This case study describes how Whitefox helped Padua adopt Claude across three layers:
Claude as a daily thinking partner for paraplanners, technical services, and product subject matter experts
Claude Code as the backbone of a holistic, auditable software delivery workflow used by engineers, designers, and tech leads
Claude models embedded in Padua products for advice quality assurance, regulatory checks, content generation, and client-engagement workflows — running on Amazon Bedrock with explicit guardrails
The result was a more systematic way to apply financial expertise, engineering discipline, and AI capability together.
Context
Padua's Business Context
Padua combines expert advice teams and smart software to deliver higher-quality, better-value financial advice with faster turnaround times. Their solution sits at the intersection of advice software, paraplanning services, and compliance review for the Australian financial advice market.
The work is document-heavy, judgment-heavy, and regulator-facing:
Paraplanners produce Statements of Advice that have to satisfy the ASIC regulations.
QA (Quality Assurance) Managers review advice documents as needed.
Customer success teams support advisers by progressing engagements after the discovery through to a compliant SOA.
Engineers maintain a multi-product platform spanning fact find, advice generation, financial research data, and adviser-facing portals.
Financial advice must be delivered clearly, accurately, and responsibly so end customers can make informed decisions with confidence.
The challenge was never "could AI help here". The challenge was making AI safe, repeatable, and useful inside real workflows — for both technical and non-technical teams — without becoming a compliance liability.
That is the problem Whitefox was brought in to solve.
Challenge
The Adoption Challenge
Financial advice work is document-heavy and compliance-sensitive. Most outputs are auditable.
Paraplanners and QA managers need speed, but cannot sacrifice judgment or regulatory quality.
Software teams need to move faster without producing low-quality AI-generated code that turns into long-term tech debt.
Product teams want AI capability, but with controls, auditability, and clear safety boundaries — particularly around advice content.
AI adoption fails when it is left as optional experimentation. It only sticks when it is designed into workflows, with an opinion about how it should and shouldn’t be used.
Here’s how these constraints shaped the adoption model.
Approach
The Three-Layer Adoption Model
Whitefox structured Padua's Claude adoption across three layers, each with a different audience and a different governance posture.

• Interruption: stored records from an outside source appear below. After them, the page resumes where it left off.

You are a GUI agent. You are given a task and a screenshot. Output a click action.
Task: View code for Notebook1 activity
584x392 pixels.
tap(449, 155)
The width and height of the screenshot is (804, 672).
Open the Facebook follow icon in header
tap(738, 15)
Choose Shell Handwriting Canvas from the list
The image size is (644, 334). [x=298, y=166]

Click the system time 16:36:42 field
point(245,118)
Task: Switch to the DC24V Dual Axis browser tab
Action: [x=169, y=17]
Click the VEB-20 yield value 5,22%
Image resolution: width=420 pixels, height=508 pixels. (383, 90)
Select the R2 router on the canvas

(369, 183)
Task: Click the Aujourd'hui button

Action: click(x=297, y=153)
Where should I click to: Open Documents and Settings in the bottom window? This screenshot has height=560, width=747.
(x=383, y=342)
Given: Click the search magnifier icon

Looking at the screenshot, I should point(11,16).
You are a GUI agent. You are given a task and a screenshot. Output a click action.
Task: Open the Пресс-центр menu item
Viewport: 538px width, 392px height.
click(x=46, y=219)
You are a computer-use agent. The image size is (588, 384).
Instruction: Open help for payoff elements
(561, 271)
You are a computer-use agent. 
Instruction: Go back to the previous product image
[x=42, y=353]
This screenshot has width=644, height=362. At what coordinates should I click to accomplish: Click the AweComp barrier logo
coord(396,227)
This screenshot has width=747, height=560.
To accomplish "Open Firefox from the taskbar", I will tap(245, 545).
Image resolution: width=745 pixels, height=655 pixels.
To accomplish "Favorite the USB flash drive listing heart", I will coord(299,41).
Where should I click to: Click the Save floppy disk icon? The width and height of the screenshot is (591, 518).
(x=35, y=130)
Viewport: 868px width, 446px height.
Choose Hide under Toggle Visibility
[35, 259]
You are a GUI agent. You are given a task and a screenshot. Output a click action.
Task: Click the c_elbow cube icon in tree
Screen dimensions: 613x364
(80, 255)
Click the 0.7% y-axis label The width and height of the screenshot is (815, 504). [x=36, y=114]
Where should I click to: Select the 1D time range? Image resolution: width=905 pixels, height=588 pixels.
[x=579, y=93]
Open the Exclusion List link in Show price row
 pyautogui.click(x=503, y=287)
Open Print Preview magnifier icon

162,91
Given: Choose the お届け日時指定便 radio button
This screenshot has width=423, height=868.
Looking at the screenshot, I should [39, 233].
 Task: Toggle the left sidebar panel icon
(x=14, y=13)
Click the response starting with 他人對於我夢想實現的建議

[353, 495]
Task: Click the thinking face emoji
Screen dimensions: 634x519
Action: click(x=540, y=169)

The point of treating these as separate layers is governance: the rules of use are different for "a paraplanner improving a draft" versus "an engineer generating production code" versus "a Claude model embedded in a product that touches client data". Each layer needs its own approved patterns, review steps, and audit trail.
Layer | Audience | Tool | Purpose |
|---|---|---|---|
1 | Internal Financial experts (paraplanners, technical services, product SMEs) | Claude | A daily thinking partner for advice content drafting without exposing any sensitive client information. |
2 | Engineers, designers, tech leads | Claude Code | A holistic software delivery workflow automation with planning, review, and audit built in |
3 | Customer facing | Claude models on Amazon Bedrock | Products embedded with AI-powered advice QA, content generation, meeting capture, and engagement workflows |
Workflows
Layer 1 — Claude for Financial Experts
The first layer is the easiest one to underestimate. Most Claude rollouts focus on engineers; the bigger productivity unlock at Padua came from putting Claude in front of paraplanners, QA managers, technical services, and product SMEs as a daily tool.
Who is using it
Paraplanners drafting advice content without exposing any sensitive client information
Technical Services authoring and maintaining the strategy text library that drives advice generation
Product SMEs translating regulatory requirements into product specifications
Operations and customer success teams preparing structured outputs from messy inputs
What they use it for
Paraplanning support
Claude has become a thinking partner for paraplanners working through advice preparation: structuring advice notes, summarising long client documents, identifying missing information, drafting strategy explanations, comparing recommendation logic, preparing clearer SOA sections, and reducing repetitive writing effort.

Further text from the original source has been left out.